INSTRUCCIÓN A: Reescribe en forma de lista breve el párrafo del texto sobre la esvástica que empieza con «La elección de la esvástica como símbolo nazi», conservando sus datos principales.
INSTRUCCIÓN B: Extrae sin modificaciones el fragmento del texto sobre la esvástica que comienza en «A principios del» y termina en «un nuevo orden.».

BLOQUE DE TEXTO:
________________
A principios del siglo XX, la esvástica ya había sido utilizada por varios movimientos nacionalistas de extrema derecha en Europa, que la asociaban con la idea de un estado racialmente «puro». Para el NSDAP, la esvástica ofrecía una distinción clave respecto a otros partidos y reforzaba la ideología radical del partido. Así, la esvástica se convirtió en el emblema perfecto para representar la visión del partido sobre la raza, la nación y la lucha por un nuevo orden.
La elección de la esvástica como símbolo nazi fue el resultado de un proceso colectivo influenciado por las ideas predominantes en el entorno político y cultural de la época. Aunque Adolf Hitler menciona en su libro «Mein Kampf» la creación de la bandera con la esvástica negra sobre fondo rojo, la recomendación del símbolo no puede atribuirse a una sola persona. En realidad, la elección del símbolo fue el producto de un consenso dentro del partido y de la influencia de grupos como la Sociedad Thule.
La apropiación de la esvástica por parte de los nazis y su uso en la propaganda del Tercer Reich dejaron una marca indeleble en la historia y sobre todo en la propaganda y la contrapropaganda relacionada con los seguidores de Adolfo Hitler. Aunque hoy la esvástica evoca principalmente la barbarie del nazismo, es importante recordar que, durante los primeros años del movimiento que más tarde la adoptará como emblema, la imagen de su líder y de su partido gozaban de sorprendente aceptación en el mundo occidental, especialmente en Estados Unidos y Gran Bretaña.
Durante la década de 1920 y principios de los años 30, la prensa de estos países solía retratar a Hitler como un líder carismático y visionario. Por ejemplo, el influyente diario estadounidense The New York Times ofreció a sus lectores, el 21 de noviembre de 1922, su primer vistazo a Adolf Hitler, perfilándolo de una manera indudablemente positiva, lejos de la imagen de loco debocado que estamos acostumbrados a ver, sobre todo en las películas “históricas” que tratan al personaje en un estado de histeria permanente. En aquella ocasión, el periódico estadounidense citó en su artículo un relato del corresponsal en Múnich del conservador Kölnische Zeitung, que así describía un encuentro con Hitler:
“Observo a mis vecinos. A mi izquierda, un anciano aristócrata, un general de la Primera Guerra Mundial. A mi derecha, un hombre vestido con ropa de trabajo de los suburbios orientales de Múnich, cuyo rostro angustiado es redimido por unos ojos sinceros. Más tarde, me confiesa que hasta hace poco era un comunista convencido, pero que gracias a Hitler ha aprendido a sentirse alemán.
________________
Entradas de datos recopiladas:

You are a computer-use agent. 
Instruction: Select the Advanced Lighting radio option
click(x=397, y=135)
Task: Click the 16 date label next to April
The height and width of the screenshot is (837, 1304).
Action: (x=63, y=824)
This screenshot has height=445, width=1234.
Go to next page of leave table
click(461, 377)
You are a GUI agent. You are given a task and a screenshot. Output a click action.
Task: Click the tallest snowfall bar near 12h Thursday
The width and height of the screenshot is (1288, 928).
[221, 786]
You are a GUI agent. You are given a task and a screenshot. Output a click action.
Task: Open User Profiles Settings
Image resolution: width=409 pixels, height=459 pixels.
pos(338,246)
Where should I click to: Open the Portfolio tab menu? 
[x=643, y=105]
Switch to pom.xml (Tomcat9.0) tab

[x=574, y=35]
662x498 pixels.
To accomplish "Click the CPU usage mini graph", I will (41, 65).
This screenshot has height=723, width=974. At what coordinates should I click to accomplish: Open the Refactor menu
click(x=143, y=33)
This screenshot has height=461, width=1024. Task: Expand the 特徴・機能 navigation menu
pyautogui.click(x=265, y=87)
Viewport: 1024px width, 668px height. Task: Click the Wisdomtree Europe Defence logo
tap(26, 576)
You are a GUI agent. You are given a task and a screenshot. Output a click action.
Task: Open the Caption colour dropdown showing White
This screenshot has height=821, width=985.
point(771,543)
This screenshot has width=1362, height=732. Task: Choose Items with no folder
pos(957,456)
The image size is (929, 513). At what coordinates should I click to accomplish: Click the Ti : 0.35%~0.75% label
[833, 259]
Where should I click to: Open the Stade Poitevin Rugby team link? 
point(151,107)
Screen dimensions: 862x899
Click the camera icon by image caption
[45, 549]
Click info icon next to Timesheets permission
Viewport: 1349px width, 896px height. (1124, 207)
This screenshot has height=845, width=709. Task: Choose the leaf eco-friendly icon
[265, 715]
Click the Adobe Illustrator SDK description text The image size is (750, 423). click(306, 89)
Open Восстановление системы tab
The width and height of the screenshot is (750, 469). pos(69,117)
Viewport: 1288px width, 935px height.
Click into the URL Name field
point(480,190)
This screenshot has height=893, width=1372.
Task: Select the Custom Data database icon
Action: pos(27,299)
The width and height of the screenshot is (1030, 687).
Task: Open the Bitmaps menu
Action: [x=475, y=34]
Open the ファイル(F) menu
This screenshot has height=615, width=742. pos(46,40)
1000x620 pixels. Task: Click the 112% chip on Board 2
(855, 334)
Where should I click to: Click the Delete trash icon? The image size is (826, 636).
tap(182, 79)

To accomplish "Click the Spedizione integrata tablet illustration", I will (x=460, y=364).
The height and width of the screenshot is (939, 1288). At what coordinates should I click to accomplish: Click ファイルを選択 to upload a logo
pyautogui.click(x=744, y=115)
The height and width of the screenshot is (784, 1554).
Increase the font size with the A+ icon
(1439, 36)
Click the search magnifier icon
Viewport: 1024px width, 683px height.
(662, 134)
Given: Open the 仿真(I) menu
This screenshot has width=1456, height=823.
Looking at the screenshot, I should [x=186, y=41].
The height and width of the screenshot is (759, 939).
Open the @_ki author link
________________
RESULTADO A:
- La elección de la esvástica como símbolo nazi fue el resultado de un proceso colectivo, influido por las ideas políticas y culturales de la época.
- Hitler menciona en «Mein Kampf» la creación de la bandera con la esvástica negra sobre fondo rojo, pero la recomendación del símbolo no puede atribuirse a una sola persona.
- El símbolo se eligió por consenso dentro del partido y por la influencia de grupos como la Sociedad Thule.

RESULTADO B:
A principios del siglo XX, la esvástica ya había sido utilizada por varios movimientos nacionalistas de extrema derecha en Europa, que la asociaban con la idea de un estado racialmente «puro». Para el NSDAP, la esvástica ofrecía una distinción clave respecto a otros partidos y reforzaba la ideología radical del partido. Así, la esvástica se convirtió en el emblema perfecto para representar la visión del partido sobre la raza, la nación y la lucha por un nuevo orden.